The present invention relates to the use of at least one anticaking agent, preferably exhibiting a BET specific surface of at least 20 m2/g, in the manufacture of chewing gum compositions comprising at least sorbitol in the powder form as sugaring agent. The hardness of the chewing gums obtained from these compositions is considerably enhanced. Such an enhancement is very advantageous during the manufacture of chewing gums and more particularly during the treatment of the chewing gum composition, for example in order to prevent the deformation of centers to be sugar coated in sugar-coating pans or in order to improve the throughputs for the wrapping of sticks (packaging). The anticaking agent is either introduced as direct additive into the chewing gum composition or mixed beforehand with a pulverulent sorbitol composition (premix).
Current chewing gum formulations, formulated with or without sugar, of or not of bubble-gum type, which are optionally sugar coated, comprise at least one non-hydrosoluble base gum, at least one sugaring agent in the powder or liquid form and at least one flavoring. They can also comprise, nonexhaustively, dyes, emulsifiers, plasticizers, intense sweeteners, food lubricants, pharmaceutical principles, water, and the like.

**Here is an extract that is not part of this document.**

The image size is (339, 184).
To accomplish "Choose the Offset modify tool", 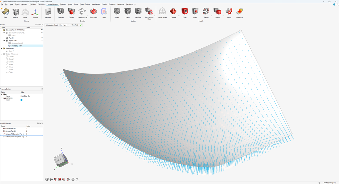I will coord(185,12).
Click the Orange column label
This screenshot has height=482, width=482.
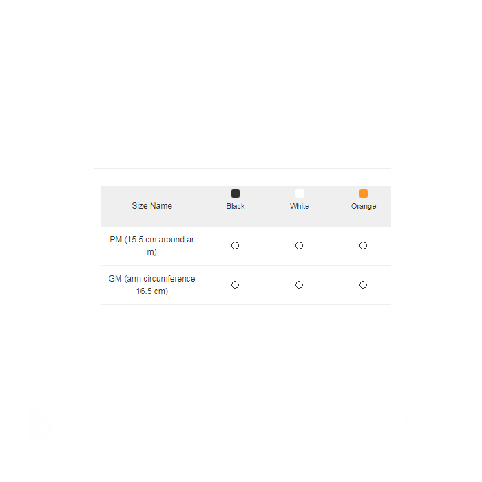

When they are produced without sugar, chewing gum compositions for the most part comprise sorbitol as sugaring agent. In liquid form, this nevertheless exhibits the disadvantage of easily crystallizing, which can result in a final composition which is particularly brittle, as taught in the document EP 1 741 344. Its solid version, in the form of a pulverulent product, will thus be preferred to it, such as in particular recommended in the document EP 0 664 960.
Conventionally and as indicated, for example, in the document “Chewing gum sans sucre à base de maltitol” [Maltitol-based sugar-free chewing gum] (Maruyama T., Terasawa M. and Takiguchi T., Shokuhin Kôgyô, 1984, 27, No. 24, pp. 73-80), the chewing gum composition is produced by mixing the various constituents under hot conditions in a Z-arm mixer with a jacket generally maintained between 45° C. and 80° C. Said composition is subsequently shaped by extrusion, rolling, cutting or cooling and then the resulting chewing gum is packaged and transported to a place of sale, waiting to be consumed. It should be noted that several days, indeed even several weeks, may elapse between the manufacture of the chewing gum and its date of consumption.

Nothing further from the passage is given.